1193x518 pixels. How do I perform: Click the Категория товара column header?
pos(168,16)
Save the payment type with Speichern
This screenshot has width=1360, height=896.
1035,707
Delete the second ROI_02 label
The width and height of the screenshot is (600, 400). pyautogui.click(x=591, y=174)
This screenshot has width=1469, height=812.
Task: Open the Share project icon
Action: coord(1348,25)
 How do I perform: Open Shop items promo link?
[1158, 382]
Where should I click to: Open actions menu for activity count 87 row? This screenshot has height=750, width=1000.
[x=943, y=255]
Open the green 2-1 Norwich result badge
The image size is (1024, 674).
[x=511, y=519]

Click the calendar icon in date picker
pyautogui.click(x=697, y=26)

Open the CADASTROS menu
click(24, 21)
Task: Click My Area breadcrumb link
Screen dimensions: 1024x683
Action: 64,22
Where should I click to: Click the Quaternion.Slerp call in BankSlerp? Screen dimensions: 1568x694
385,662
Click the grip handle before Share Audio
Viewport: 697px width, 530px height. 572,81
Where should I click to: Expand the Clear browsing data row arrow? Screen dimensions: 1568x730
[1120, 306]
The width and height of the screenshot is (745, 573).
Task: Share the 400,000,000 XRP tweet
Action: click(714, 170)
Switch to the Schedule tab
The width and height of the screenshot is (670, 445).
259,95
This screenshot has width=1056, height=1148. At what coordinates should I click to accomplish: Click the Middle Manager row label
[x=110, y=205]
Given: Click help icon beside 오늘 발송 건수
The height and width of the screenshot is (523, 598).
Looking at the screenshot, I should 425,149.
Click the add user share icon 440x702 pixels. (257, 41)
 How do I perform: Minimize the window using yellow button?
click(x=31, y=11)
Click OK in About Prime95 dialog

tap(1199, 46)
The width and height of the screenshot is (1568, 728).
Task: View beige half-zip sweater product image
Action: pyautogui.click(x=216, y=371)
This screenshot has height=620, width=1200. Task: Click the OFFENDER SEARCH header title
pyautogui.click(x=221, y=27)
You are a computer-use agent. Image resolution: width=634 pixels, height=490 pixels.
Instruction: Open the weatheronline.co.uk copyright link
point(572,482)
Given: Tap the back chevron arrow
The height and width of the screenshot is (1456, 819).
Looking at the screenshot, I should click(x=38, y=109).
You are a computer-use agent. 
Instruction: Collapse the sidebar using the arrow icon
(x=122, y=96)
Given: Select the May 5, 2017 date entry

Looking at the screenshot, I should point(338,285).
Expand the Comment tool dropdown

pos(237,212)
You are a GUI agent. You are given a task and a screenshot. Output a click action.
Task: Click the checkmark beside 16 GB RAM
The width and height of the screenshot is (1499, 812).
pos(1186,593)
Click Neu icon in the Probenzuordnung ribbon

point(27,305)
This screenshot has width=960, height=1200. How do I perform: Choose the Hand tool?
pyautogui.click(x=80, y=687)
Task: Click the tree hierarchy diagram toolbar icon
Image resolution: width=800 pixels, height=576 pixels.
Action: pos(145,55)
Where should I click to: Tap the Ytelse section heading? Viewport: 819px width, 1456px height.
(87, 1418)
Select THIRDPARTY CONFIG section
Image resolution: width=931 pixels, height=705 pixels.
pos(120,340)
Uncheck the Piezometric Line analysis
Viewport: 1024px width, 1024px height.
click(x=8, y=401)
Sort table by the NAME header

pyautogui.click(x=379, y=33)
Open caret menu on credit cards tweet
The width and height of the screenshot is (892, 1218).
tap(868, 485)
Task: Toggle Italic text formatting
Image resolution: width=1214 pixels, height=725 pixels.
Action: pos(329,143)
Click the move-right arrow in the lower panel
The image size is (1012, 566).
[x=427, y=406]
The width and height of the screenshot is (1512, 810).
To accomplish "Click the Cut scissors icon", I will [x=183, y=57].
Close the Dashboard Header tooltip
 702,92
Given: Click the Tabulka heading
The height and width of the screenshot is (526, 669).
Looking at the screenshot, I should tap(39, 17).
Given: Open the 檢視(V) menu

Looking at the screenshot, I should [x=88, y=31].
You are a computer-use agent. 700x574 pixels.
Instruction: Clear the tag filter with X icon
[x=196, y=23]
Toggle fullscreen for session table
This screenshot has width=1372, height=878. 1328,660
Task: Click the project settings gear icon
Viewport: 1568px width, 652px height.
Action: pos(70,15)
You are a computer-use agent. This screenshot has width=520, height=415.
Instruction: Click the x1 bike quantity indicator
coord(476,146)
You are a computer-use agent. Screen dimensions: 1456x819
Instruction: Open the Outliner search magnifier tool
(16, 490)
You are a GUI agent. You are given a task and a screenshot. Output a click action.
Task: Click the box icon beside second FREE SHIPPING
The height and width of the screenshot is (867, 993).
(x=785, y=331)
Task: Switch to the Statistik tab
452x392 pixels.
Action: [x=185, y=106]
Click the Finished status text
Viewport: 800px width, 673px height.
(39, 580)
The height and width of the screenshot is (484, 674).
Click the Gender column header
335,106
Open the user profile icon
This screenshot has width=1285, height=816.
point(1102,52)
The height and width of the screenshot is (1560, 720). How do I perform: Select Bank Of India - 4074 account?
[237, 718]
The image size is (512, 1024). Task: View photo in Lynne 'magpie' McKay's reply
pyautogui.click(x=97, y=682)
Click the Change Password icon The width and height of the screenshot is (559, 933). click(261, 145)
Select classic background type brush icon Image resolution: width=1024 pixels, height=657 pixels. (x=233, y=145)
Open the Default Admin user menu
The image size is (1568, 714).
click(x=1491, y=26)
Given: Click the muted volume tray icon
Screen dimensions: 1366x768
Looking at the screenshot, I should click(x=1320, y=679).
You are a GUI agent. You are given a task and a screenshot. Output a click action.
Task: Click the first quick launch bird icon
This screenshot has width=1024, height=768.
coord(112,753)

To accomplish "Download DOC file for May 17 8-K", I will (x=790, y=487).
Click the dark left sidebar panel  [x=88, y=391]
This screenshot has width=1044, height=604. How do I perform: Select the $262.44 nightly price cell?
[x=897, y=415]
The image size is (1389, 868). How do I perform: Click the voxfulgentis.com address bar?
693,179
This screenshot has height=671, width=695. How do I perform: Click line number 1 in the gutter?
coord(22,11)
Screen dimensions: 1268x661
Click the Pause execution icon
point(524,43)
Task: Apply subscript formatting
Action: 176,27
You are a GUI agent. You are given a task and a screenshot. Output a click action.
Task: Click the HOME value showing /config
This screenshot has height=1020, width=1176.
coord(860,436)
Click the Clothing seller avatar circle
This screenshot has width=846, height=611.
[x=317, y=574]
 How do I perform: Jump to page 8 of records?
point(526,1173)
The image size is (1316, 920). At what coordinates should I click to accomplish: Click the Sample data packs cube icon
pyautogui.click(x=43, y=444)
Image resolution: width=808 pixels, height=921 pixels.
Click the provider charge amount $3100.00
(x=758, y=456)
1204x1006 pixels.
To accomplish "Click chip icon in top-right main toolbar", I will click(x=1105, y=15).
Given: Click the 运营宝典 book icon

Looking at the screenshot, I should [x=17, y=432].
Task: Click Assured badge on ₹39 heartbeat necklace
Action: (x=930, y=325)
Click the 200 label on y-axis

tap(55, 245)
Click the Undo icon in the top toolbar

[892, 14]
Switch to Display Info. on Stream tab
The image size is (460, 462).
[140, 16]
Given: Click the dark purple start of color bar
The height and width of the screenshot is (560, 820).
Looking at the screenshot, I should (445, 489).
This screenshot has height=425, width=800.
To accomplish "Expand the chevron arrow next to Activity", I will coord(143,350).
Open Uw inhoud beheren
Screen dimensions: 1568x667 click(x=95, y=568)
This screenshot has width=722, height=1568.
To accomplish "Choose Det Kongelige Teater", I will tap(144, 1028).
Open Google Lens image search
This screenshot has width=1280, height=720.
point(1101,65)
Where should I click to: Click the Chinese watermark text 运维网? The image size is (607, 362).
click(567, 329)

WHAT IS NEEDED:
If a line in the material above holds "type", copy it.

ANSWER FOR THE TASK:
Save the payment type with Speichern
Select classic background type brush icon Image resolution: width=1024 pixels, height=657 pixels. (x=233, y=145)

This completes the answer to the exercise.